Ríete Iggy, la verdad es que es para estar satisfecho.

Curiosidades

- Ambos son proyectos totalmente compartidos por Iggy y Bowie. En el caso de The Idiot, se editó posteriormente al Low (77) de Bowie a pesar de que el primero había sido grabado con anterioridad. Parece ser que David quería evitar a toda costa que se pensara que Low había sido inspirado por The Idiot.

- No fue Iggy el único que fue influido. Él mismo influyó en Bowie al menos en el método de escritura automática que desarrolló en estos dos álbumes. El camaleón lo empleó en su venerado Heroes (77).

lunes, 8 de marzo de 2010

tótem #31: la llama que consume

Título: Cumbres borrascosas (Wuthering Heights)
Autora: Emily Brontë
Año: 1847

Dicen que cuando se editó, la novela fue un escándalo para la moral victoriana. Hoy eso nos puede sonar a chufla cuando la vemos como la novela romántica por antonomasia. Y es que algo se ha perdido en este siglo y medio en su percepción. El mundo no ha podido cambiar tanto para que dejemos de apreciar la perversión casi maléfica que exuda el libro. Unos vapores tenebrosos que emanan directamente del corazón negro y podrido de Heathcliff, un ser más humano que lo humano, un animal sintiente y que vive con un oscuro secreto que lo devora. El secreto de un amor no correspondido o al menos no de manera explícita. Un amor más poderoso que la muerte y que acaba tiñendo de negro la existencia de todos los seres de la novela. Catherine y Heathcliff no llegaron a dar rienda suelta a sus sentimientos y esa contención casi obscena es la que alimentó la tragedia de unos seres que viven arrastrados por las circunstancias y un odio visceral. La tragedia de una existencia amputada por el sufrimiento. Más romántico imposible.

Curiosidades

- El escándalo y las críticas tibias a fecha de su edición vinieron por el tratamiento tan directo y crudo que le dio la autora a la locura y la violencia física.

- No está claro en qué edificio se inspiró Emily Brontë para sus Cumbres pero parece evidente que se basó en la zona de Haworth en Yorkshire donde vivió la mayor parte de su vida.
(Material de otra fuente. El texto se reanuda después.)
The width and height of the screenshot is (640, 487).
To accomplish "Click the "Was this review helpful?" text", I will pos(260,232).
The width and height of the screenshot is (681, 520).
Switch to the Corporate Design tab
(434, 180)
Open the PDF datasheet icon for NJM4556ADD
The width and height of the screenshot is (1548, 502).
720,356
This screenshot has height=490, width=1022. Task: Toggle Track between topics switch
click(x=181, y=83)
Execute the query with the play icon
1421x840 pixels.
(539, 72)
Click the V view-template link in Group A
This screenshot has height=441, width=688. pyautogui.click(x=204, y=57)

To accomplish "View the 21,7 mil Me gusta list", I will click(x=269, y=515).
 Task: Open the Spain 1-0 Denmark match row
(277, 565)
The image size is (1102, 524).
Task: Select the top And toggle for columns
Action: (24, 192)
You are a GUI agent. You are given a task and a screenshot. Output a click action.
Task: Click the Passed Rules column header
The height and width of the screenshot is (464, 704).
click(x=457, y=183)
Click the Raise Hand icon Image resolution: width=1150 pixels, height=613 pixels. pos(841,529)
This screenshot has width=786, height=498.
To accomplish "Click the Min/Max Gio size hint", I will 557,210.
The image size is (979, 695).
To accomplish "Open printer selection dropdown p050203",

viernes, 5 de marzo de 2010

momentazo #11: las ratas

Estos días me he subido en marcha al Rattus Norvegicus de The Stranglers. Un disco del 77, lo que implica que surgieron con el punk, pero cogieron solo algún brochazo de la nueva tendencia. Bueno, aparentemente, porque si nos fijamos en profundidad nos daremos cuenta de que en realidad tanto en su modus operandi como en su arrojo son más punks que cualquiera, lo que pasa es que esas canciones de más de 4 minutos, esos solos y ese teclado a lo The Doors no los emparentan con lo sucio y lo bajuno de la secta del imperdible. Pero como digo este disco es del 77 y el primer largo de un grupo que ha sabido conjugar la suciedad y la melodía, la abrasión y el misticismo callejero como pocos.

Esto se llama como el nombre genérico de la rata común. Jugando al despiste, The Stranglers maravillaron con ese toque sesentero pero ensuciado, con ese cuero manchado de carmín, ese toque arty que podía parecer barriobajero y elegante a la vez. Como su sonido, una melopea insuflada de aire por un teclado tintineante y una guitarra que lo mismo sonaba guillotinada que desbocada de psicodelia. Melodias inmaculadas sobre las que soltar algún verso caliente y más de un esputo. El inicio de algo grande.